▽
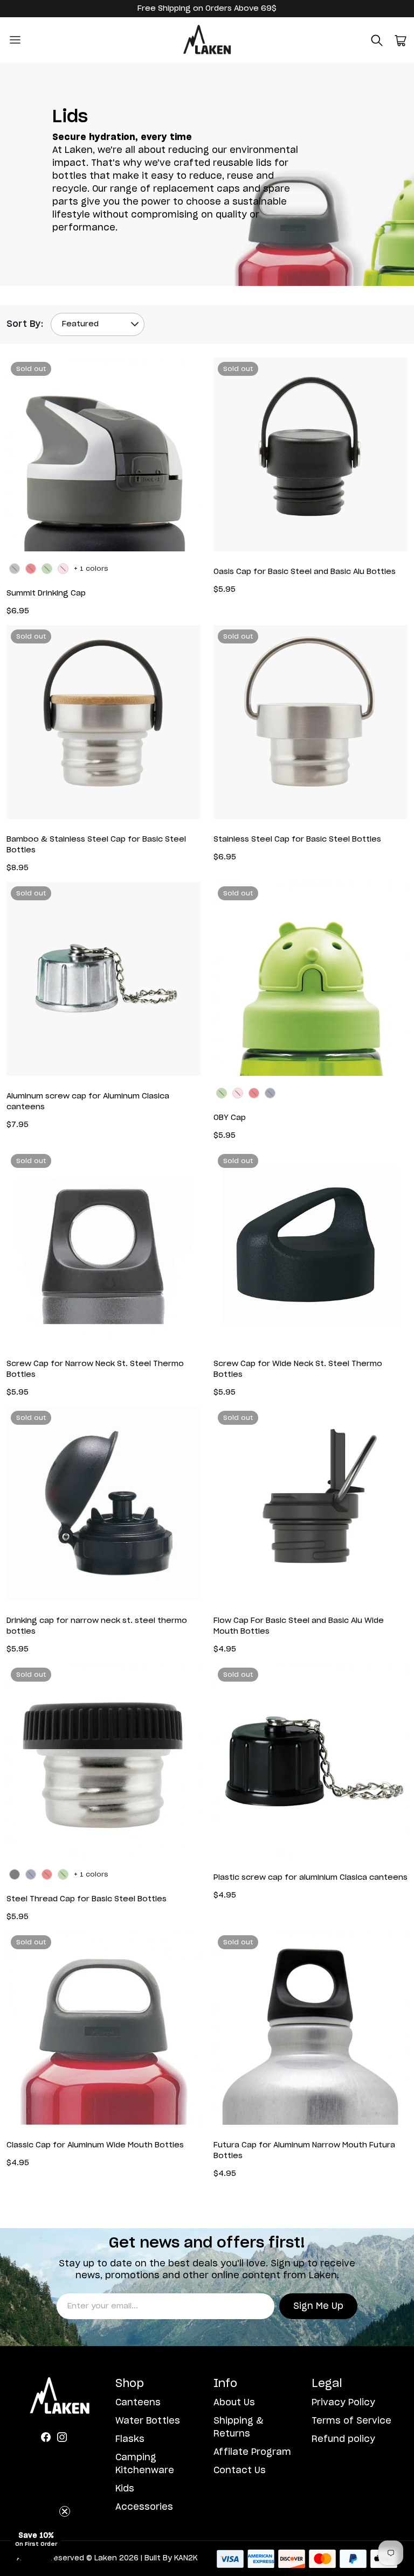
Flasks (129, 2439)
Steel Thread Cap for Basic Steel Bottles (86, 1899)
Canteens (138, 2402)
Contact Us (239, 2470)
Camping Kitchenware (144, 2464)
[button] (376, 40)
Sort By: (24, 324)
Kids (124, 2488)
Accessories (144, 2507)
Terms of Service (351, 2421)
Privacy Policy (343, 2402)
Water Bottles (147, 2421)
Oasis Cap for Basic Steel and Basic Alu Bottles (304, 572)
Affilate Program (252, 2452)
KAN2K (185, 2558)
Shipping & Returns (238, 2427)
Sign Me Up (318, 2306)
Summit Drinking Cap (46, 593)
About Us (234, 2402)
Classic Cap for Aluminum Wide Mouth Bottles (95, 2145)
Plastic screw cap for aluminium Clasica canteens (310, 1877)
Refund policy (343, 2439)
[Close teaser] (64, 2511)
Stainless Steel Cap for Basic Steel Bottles (297, 839)
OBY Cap (229, 1118)
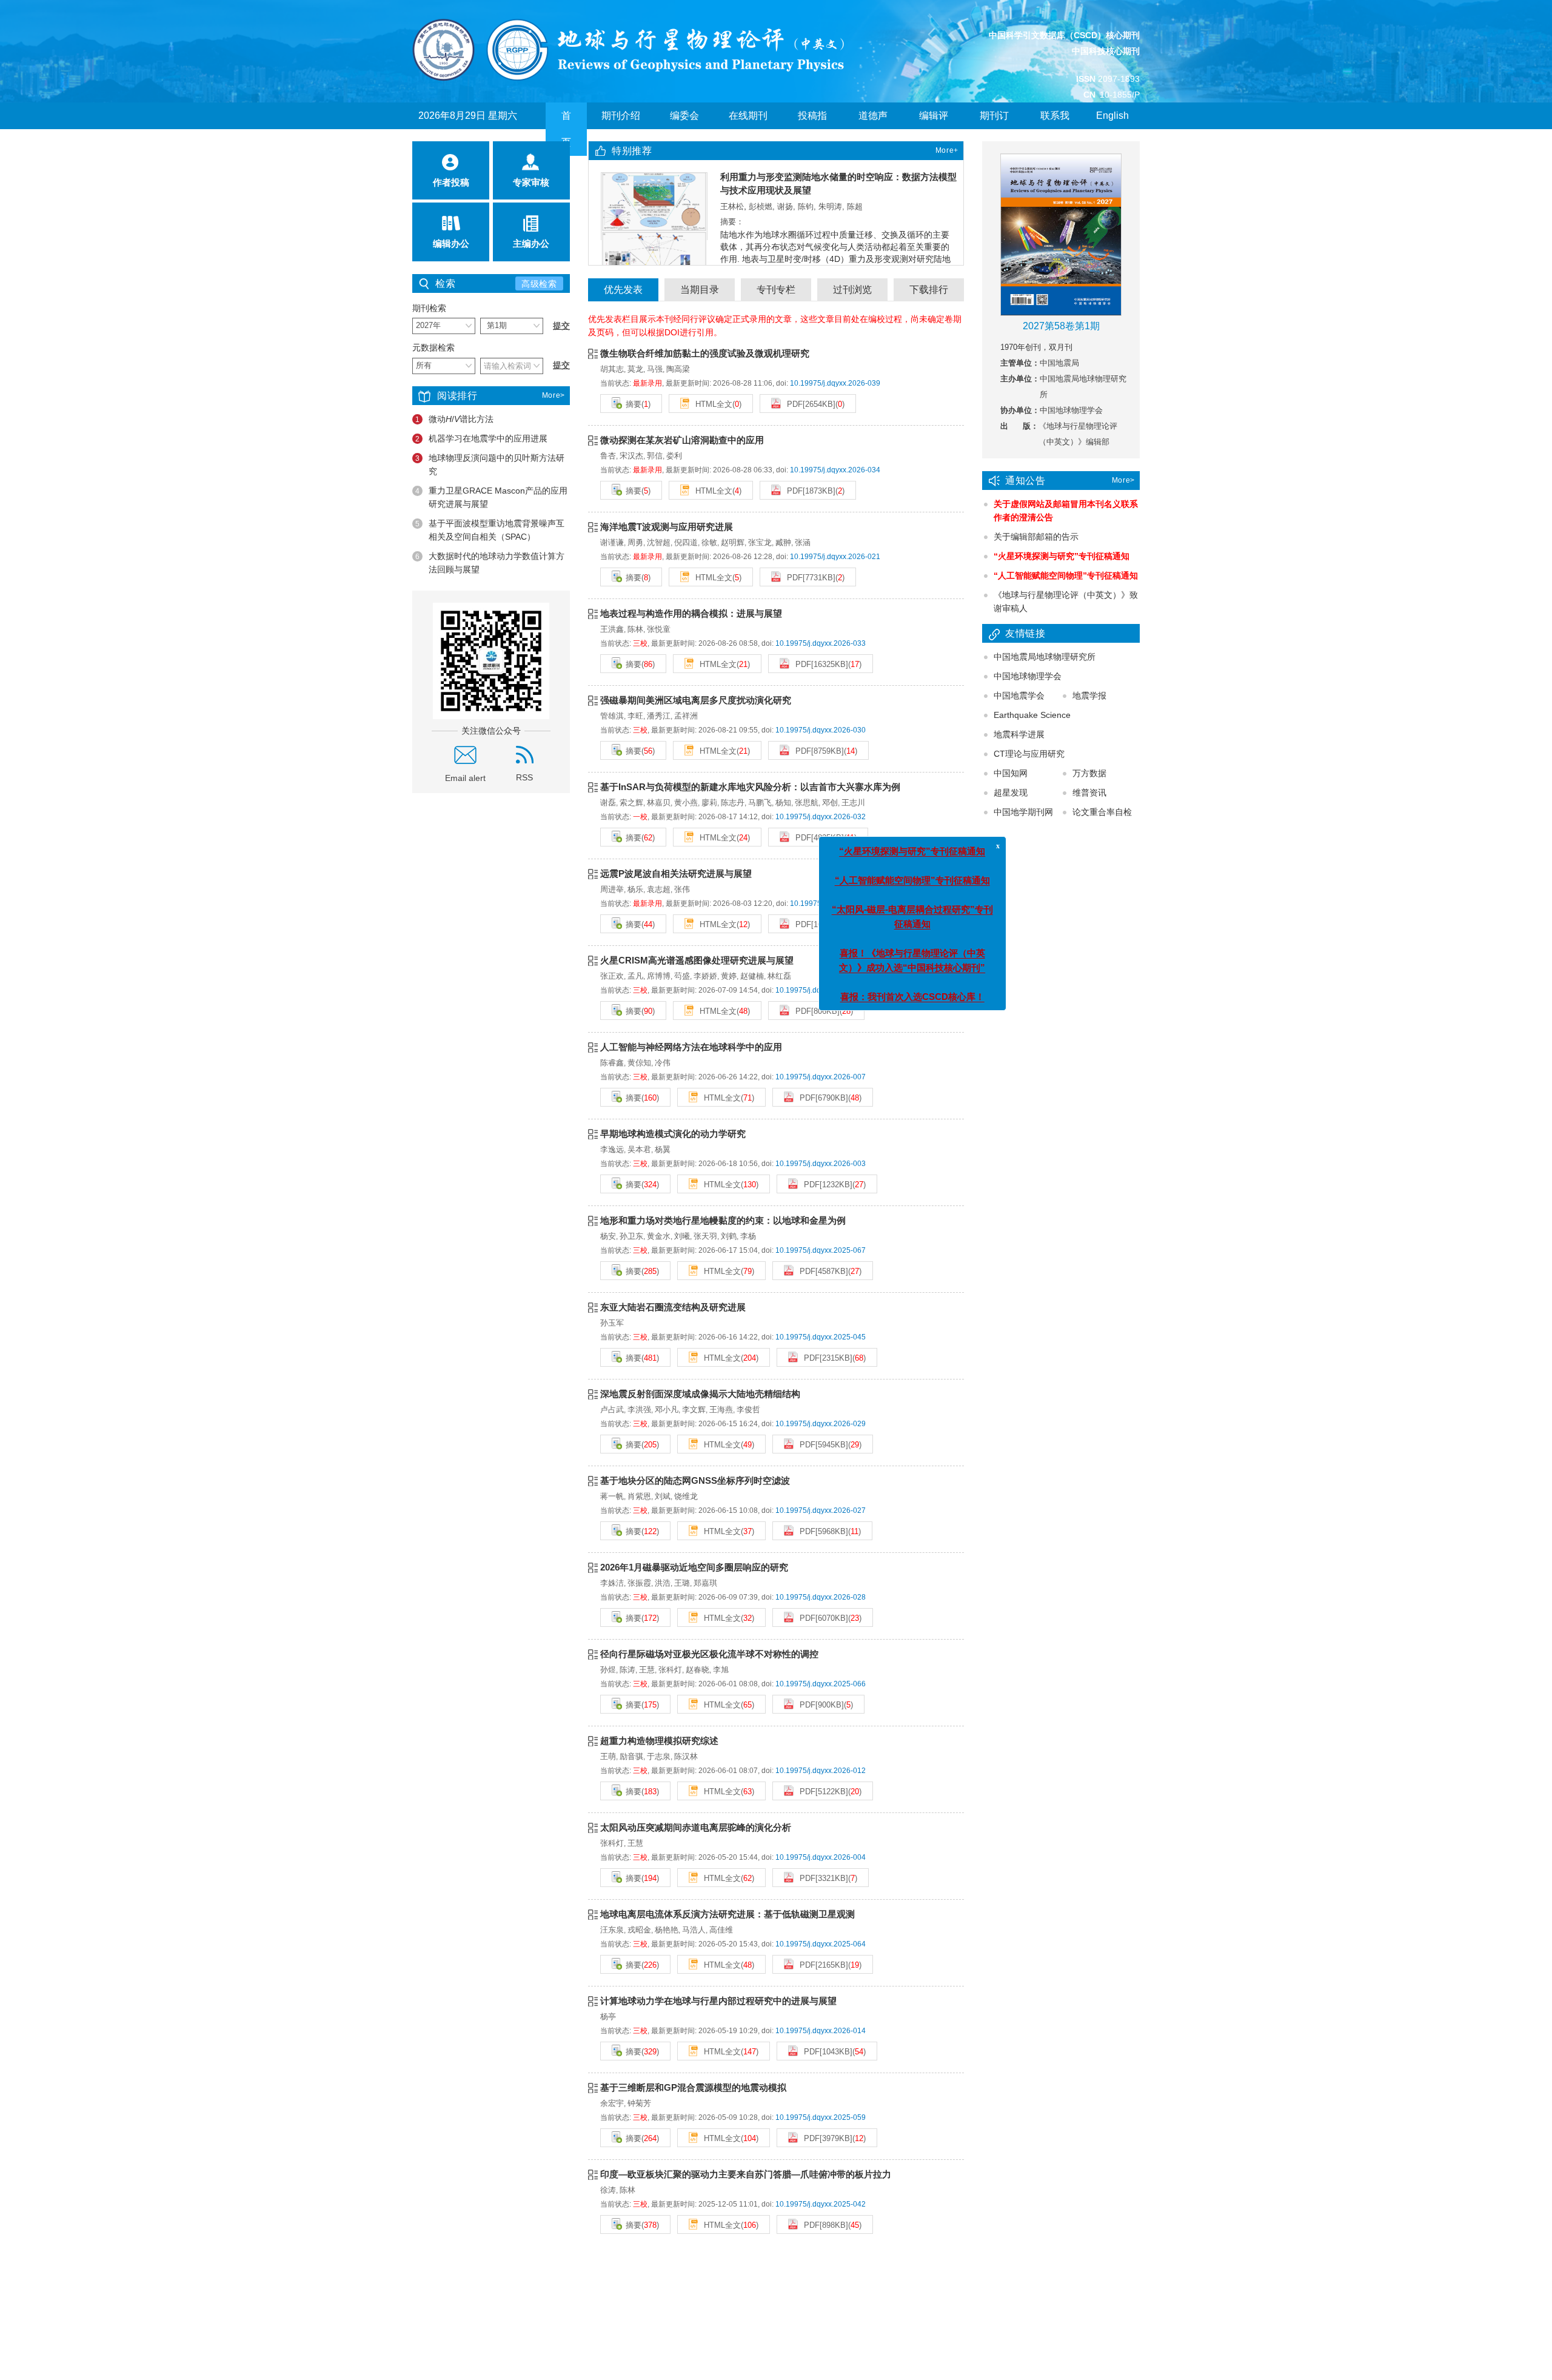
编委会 (684, 115)
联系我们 (1054, 128)
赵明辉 (732, 542)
△
→ Exercise instructions
Whatever else the listing above holds, retype exactly only the lines from the one containing "Kids (124, 2488)" to the one containing "About Us (234, 2402)", both ends kept.

→ Solution to this task
Kids (124, 2488)
Accessories (144, 2507)
Terms of Service (351, 2421)
Privacy Policy (343, 2402)
Water Bottles (147, 2421)
Oasis Cap for Basic Steel and Basic Alu Bottles (304, 572)
Affilate Program (252, 2452)
KAN2K (185, 2558)
Shipping & Returns (238, 2427)
Sign Me Up (318, 2306)
Summit Drinking Cap (46, 593)
About Us (234, 2402)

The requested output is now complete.